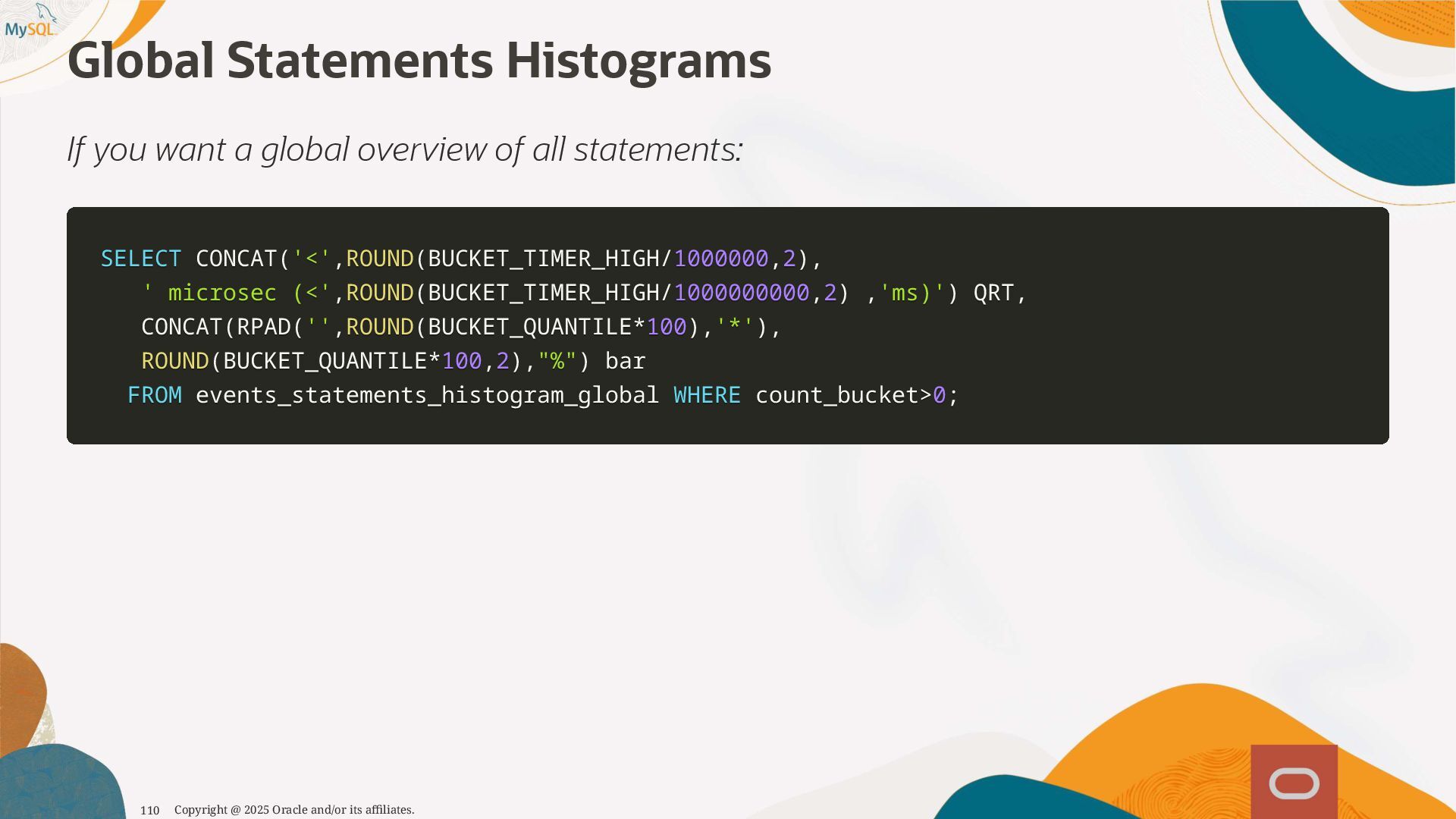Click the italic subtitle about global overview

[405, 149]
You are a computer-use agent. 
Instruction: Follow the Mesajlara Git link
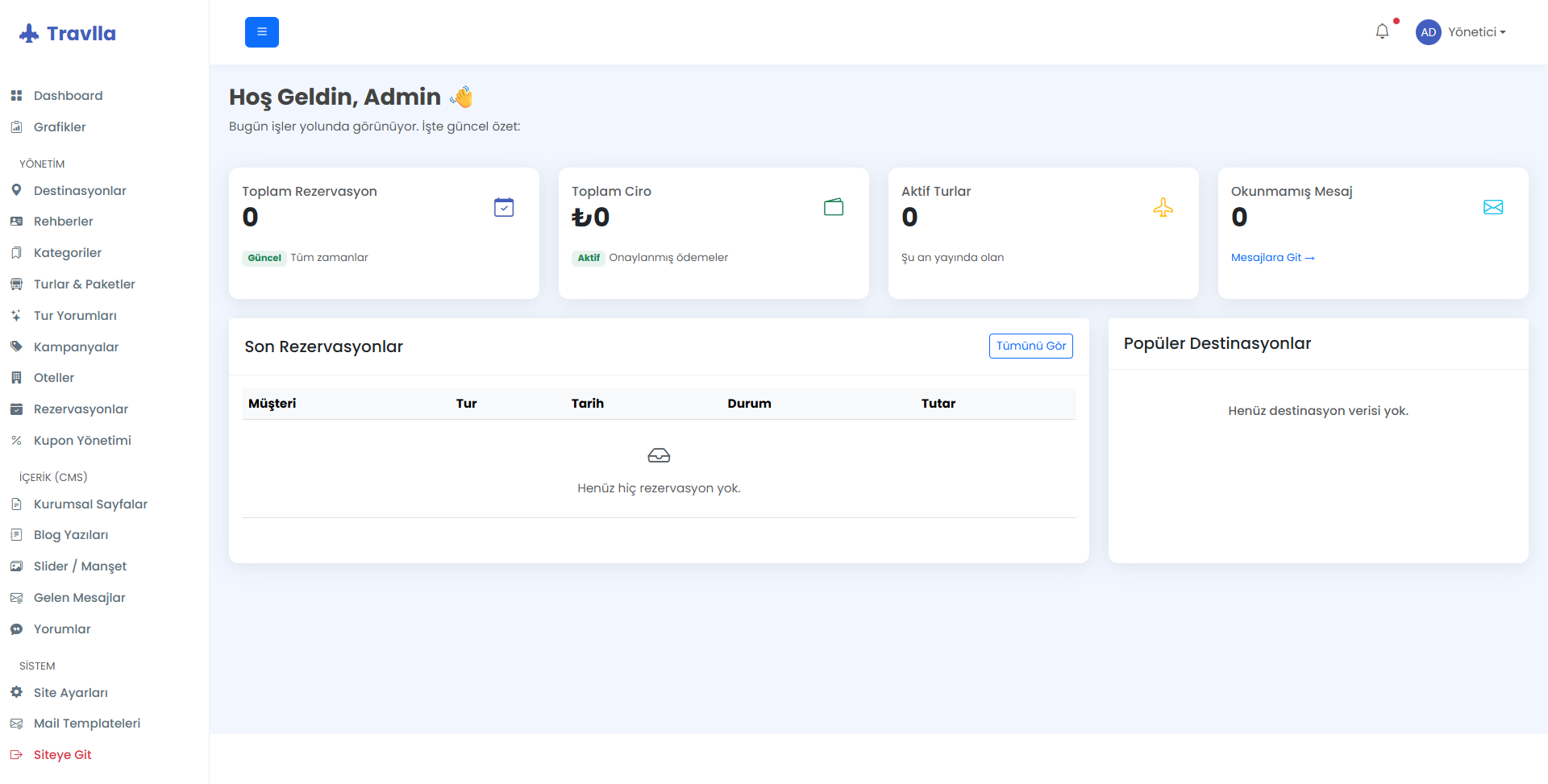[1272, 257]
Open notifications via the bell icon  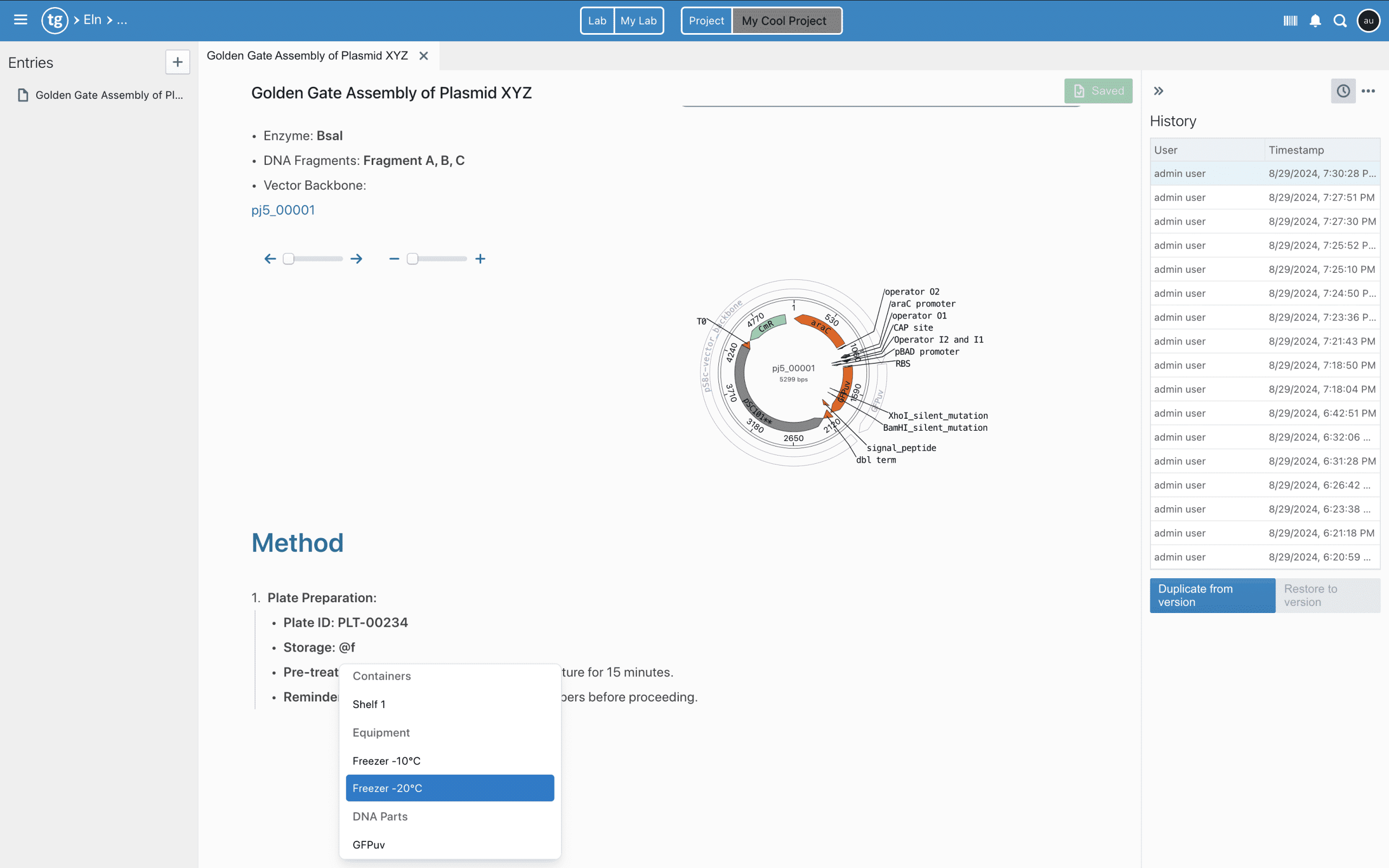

══════════

What to do:
Write the lines out word for word, starting at the one with "You are a computer-use agent." and stopping after the last line of the material above, with pictures excluded.

Solution to this problem:
You are a computer-use agent. 
Instruction: Follow the Mesajlara Git link
[1272, 257]
Open notifications via the bell icon  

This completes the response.